Pedagogical conundrum, assessment anxiety, and employability dilemma: a qualitative exploration of staff perspectives on the great GenAI quandary in higher education
摘要
Situated within the scholarship on how artificial intelligence (AI) affects and is affected by society, this article offers a distinctly empirically grounded, methodologically rigorous, theoretically rooted, and conceptually novel understanding of the great Generative AI (GenAI) quandary in higher education (HE). Drawing on sociological discourse on the purposes of education, it analyses exploratory qualitative data produced from semi-structured individual interviews (n = 10) and focus groups (n = 5) conducted with staff across Faculties at a Russell Group university. Serving as both educators and academic integrity officers, the research participants were uniquely positioned to provide valuable insights into how GenAI use speaks to the notion of what a university is for. These insights are embodied in the themes of pedagogical conundrum, assessment anxiety, and employability dilemma. Premised on socialisation processes, the pedagogical conundrum stems from GenAI’s potential to expand the scope of learning, a potential often eclipsed by the ethical considerations and unintended consequences associated with its (mis)use. Assessment anxiety emanates from staff awareness of the numerous ways in which GenAI tools could be misused by students in HE appraisals without detection, thereby making authenticity an urgent priority in evaluation processes to sustain the legitimacy of HE qualifications.
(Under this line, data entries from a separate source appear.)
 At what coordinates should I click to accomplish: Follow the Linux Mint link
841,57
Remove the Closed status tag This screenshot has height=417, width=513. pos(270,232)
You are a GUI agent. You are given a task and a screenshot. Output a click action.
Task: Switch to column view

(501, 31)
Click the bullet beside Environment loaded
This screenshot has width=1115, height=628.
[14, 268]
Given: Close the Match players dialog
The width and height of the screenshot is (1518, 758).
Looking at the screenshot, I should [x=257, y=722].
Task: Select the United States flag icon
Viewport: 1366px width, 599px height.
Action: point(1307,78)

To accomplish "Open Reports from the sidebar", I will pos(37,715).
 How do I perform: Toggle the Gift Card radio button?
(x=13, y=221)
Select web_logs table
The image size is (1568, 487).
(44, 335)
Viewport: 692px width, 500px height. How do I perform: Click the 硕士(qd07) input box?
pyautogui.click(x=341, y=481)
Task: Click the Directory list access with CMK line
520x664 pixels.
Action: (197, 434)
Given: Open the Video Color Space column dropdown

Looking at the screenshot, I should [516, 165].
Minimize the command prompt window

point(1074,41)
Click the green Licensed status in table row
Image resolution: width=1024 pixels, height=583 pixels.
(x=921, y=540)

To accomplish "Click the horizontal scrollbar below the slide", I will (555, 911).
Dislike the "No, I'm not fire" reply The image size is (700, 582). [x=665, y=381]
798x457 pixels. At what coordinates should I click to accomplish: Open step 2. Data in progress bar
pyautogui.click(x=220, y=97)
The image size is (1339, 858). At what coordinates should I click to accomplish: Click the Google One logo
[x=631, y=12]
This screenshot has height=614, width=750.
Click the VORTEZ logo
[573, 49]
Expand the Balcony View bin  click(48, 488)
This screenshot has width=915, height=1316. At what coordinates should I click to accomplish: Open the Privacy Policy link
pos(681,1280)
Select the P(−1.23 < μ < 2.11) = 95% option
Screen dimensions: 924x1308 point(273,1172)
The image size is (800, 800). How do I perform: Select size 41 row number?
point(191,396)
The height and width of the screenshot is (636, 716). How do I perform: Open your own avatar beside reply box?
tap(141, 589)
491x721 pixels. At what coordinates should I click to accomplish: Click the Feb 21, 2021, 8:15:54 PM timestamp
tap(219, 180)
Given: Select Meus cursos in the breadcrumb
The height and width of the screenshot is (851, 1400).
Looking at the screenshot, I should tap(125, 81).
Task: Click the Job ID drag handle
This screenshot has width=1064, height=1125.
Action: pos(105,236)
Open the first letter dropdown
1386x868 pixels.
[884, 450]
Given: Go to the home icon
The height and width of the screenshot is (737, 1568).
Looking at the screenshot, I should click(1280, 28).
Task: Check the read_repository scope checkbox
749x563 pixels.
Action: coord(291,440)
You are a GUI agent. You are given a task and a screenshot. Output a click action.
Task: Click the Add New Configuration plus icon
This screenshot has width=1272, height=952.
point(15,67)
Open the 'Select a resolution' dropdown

The employability dilemma arises from the subjectification function of HE, which is perturbed when staff acknowledge the need to upskill the future workforce for an increasingly GenAI-powered labour market yet feel unable to fully dismiss lingering concerns that overuse of GenAI could deskill prospective graduates in core employability skills. Woven together, these themes generate a conceptually innovative continuum of emerging opportunities and ongoing challenges of embedding GenAI in HE practices that embodies a new discourse in the form of the great GenAI quandary. From this theoretical development, the article considers possible adaptations required for GenAI’s assimilation into the institutional framework for teaching and learning in HE institutions. Overall, the article offers timely insights into the ongoing and rapidly evolving impact of GenAI on the social contract between education and society.